Um projeto para dar cara nova ao Bexiga

Plano liderado por 40 entidades propõe a restauração do patrimônio e profissionalização dos moradores para atender turistas durante a Copa

Bruno Ribeiro, O Estado de S.Paulo

14 de novembro de 2010 | 00h00

Encravado entre os hotéis da Avenida Paulista e as estações das Linhas 1-Azul e 3-Vermelha do Metrô, repleto de imóveis tombados e dono de um passado ligado à noite paulistana, o bairro do Bexiga, no centro de São Paulo, quer aproveitar a Copa de 2014 para renascer.
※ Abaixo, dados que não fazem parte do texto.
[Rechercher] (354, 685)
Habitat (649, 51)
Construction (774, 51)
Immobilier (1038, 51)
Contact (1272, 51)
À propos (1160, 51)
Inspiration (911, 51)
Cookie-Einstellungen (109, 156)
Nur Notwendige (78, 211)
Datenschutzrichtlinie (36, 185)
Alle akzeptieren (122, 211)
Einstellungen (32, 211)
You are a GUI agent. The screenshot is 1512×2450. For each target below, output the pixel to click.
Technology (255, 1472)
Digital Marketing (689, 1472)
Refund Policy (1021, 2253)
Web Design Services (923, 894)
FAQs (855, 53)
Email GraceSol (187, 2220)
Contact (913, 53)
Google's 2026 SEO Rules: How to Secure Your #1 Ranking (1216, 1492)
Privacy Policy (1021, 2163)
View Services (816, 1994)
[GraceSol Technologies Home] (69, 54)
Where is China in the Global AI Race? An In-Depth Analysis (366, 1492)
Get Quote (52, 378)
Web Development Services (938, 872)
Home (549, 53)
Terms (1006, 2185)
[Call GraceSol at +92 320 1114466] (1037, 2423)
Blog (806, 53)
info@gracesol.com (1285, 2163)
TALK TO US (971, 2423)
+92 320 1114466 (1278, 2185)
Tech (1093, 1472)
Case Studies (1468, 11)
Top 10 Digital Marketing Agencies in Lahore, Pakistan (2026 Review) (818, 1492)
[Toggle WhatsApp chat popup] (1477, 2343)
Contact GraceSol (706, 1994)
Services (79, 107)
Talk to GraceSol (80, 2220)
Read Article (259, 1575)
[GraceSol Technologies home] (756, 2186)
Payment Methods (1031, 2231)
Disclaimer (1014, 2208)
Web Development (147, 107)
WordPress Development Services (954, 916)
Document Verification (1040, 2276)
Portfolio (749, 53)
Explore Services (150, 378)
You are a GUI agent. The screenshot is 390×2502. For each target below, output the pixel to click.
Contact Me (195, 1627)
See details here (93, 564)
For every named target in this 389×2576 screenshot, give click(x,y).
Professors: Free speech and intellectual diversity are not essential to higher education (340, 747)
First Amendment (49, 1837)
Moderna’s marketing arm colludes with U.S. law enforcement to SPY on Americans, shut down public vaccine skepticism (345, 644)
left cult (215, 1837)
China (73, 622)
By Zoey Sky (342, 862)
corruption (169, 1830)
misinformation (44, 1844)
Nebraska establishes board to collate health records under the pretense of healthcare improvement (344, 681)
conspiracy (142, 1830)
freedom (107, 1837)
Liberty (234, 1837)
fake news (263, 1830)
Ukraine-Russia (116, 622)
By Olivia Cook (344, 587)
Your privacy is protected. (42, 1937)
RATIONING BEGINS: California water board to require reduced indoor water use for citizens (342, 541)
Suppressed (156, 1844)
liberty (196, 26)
Cerca de 40 entidades do bairro se uniram para revitalizar a região nos próximos quatro anos e transformá-la em uma alternativa para os turistas que chegarem à capital.

O projeto Bexiga 2014 será lançado na próxima quarta-feira em um evento no bairro. Segundo o coordenador da Associação Novolhar, Paulo Santiago, uma das entidades envolvidas, o plano é uma adaptação de um projeto mais longo, de dez anos, que pensava em alternativas para a Bela Vista, região onde fica o Bexiga. "Com a Copa, vimos que era possível dividir o plano em duas etapas e dar um gás com o Projeto Bexiga 2014", diz.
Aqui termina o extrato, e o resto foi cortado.